And this is ridiculous because that's how the staff works, even Seto Kaiba whom I've never interacted with before noted, if one says one thing you guys follow quite easily... in fact I've seen it on my little tour trip to your sekritmodbase last year. Quite interesting viewing your threads btw, anyway, which leads me to believe that this sig was found offensive for the soul reason that Hiroshi found it insulting, and reporting a staff member for a signature is utterly pointless unless it actually shows some skin which we all know, don't even argue that you'd do shit if I reported, most likely it'd be laughed off/ignored.

The fact that I took up Kira is that you guys must've seen it and deemed it fit, but something less explicit can be deemed unfit simply because it's a regular member 

Say what you wish this kindergarten logic applies quite well on this situation. Even in real courtrooms lawyers refer to previous cases where thus and thus happened.

Where you honestly comparing this to murdering a bus load of children btw?

I should start calling you Kagakusha #2, but then you'd have to call me a terrorist first.



Fable said:


> I am obviously unbanned and happy, i think we can stop this discussion now.
> I am not complaining, since i knew what i was doing.



Not just about you anymore as this whole situation is ridiculous as shit.


edit: inb4 10 hours of waiting.


----------



## Jello Biafra (Aug 30, 2009)

Freija said:


> Say what you wish this kindergarten logic applies quite well on this situation. Even in real courtrooms lawyers refer to previous cases where thus and thus happened.
> 
> Where you honestly comparing this to murdering a bus load of children btw?
> 
> I should start calling you Kagakusha #2, but then you'd have to call me a terrorist first.



Principles of justice must apply in all circumstances, no matter how extreme or banal. That's the very nature of rules/laws. The hyperbolic example was used to point out just how disingenuous the argument you voiced was. It makes no difference what the circumstance is, because the principles must apply universally. That's why we have rules here, not suggestions.

You can laugh off my suggestion of reporting a mod all you want. But there must exist a reciprocal relationship between the staff and the members. We're here to enforce the rules we all agreed upon when we joined the forum. If you don't point out an offense and we don't see it ourselves, then there isn't anything we can do about it.
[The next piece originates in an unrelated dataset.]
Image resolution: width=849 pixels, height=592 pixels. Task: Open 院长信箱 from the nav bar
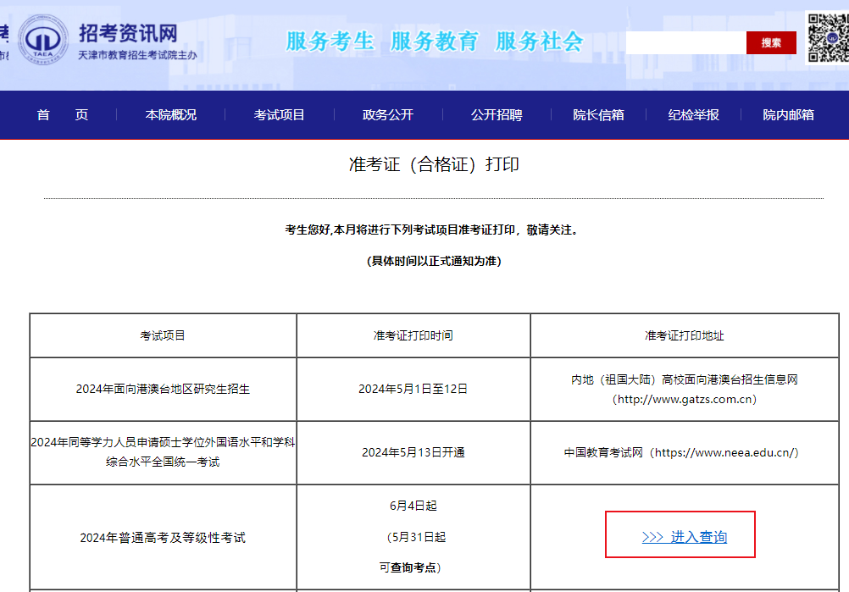598,115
We're not your enemies here, and quite frankly you shouldn't be worried about the extremely limited amount of power we have over your lives.


----------



## Freija (Aug 30, 2009)

Jello Biafra said:


> Principles of justice must apply in all circumstances, no matter how extreme or banal. That's the very nature of rules/laws. The hyperbolic example was used to point out just how disingenuous the argument you voiced was. It makes no difference what the circumstance is, because the principles must apply universally. That's why we have rules here, not suggestions.



We have rules that don't apply to every member, ergo staff members, and that is not called universally and when you have a system in which the staff members discuss situations and they all fall in line no matter if they disagree or not in order to show the forum a united court then the system is broken.




> We're not your enemies here, and quite frankly you shouldn't be worried about the extremely limited amount of power we have over your lives.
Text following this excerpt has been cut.